Eine Geschichte, die sich die US-Demokraten dieser Tage ins Gedächtnis rufen sollten. Der frisch wieder vereidigte Präsident Donald Trump macht sich in Windeseile daran, den amerikanischen Staat nach seinen Wünschen umzubauen. Er entlässt Beamte, die für die Kontrolle der Bundesbehörden zuständig sind und versucht, im Verwaltungsapparat unbequeme Beamte loszuwerden. Er will vom Kongress bereits genehmigte Gelder zurückhalten und erlaubt Tech-Milliardär Elon Musk und den Mitarbeitern seiner demokratisch nicht legitimierten Effizienz-Behörde, sich in die Systeme von Bundesministerien zu hacken.

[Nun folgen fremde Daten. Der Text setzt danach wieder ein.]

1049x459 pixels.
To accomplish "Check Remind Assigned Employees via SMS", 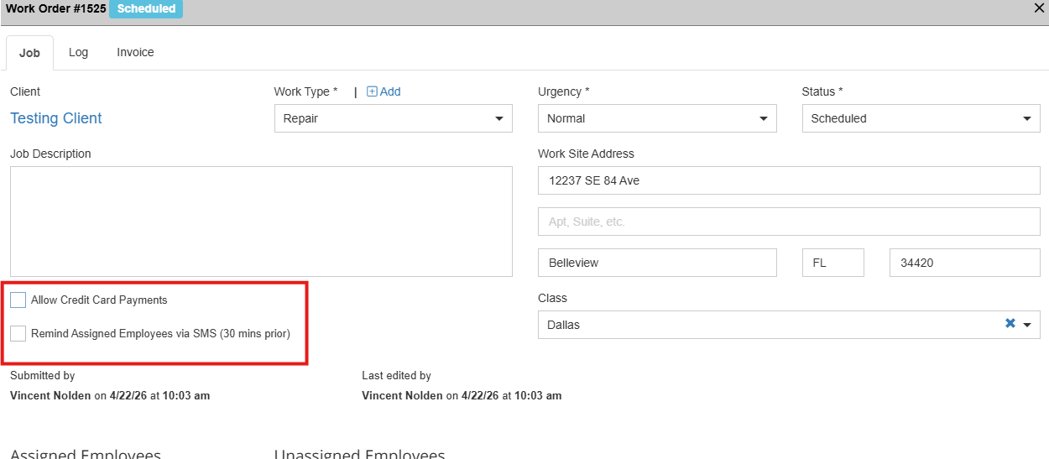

Doch die Opposition dagegen fällt auffallend zaghaft aus. Ein paar Pressekonferenzen, ein paar Tweets, ein paar Fernsehauftritte. Ansonsten fällt den Demokraten nicht viel ein zu Trumps Gebaren. Demonstrationen auf den Straßen gibt es nur sporadisch – und wenn, dann mit überschaubaren Teilnehmerzahlen. Ganz anders als während Trumps erster Amtszeit, als Protestzüge die Straßen füllten und die Demokraten im Kongress Trumps Agenda entschieden entgegentraten.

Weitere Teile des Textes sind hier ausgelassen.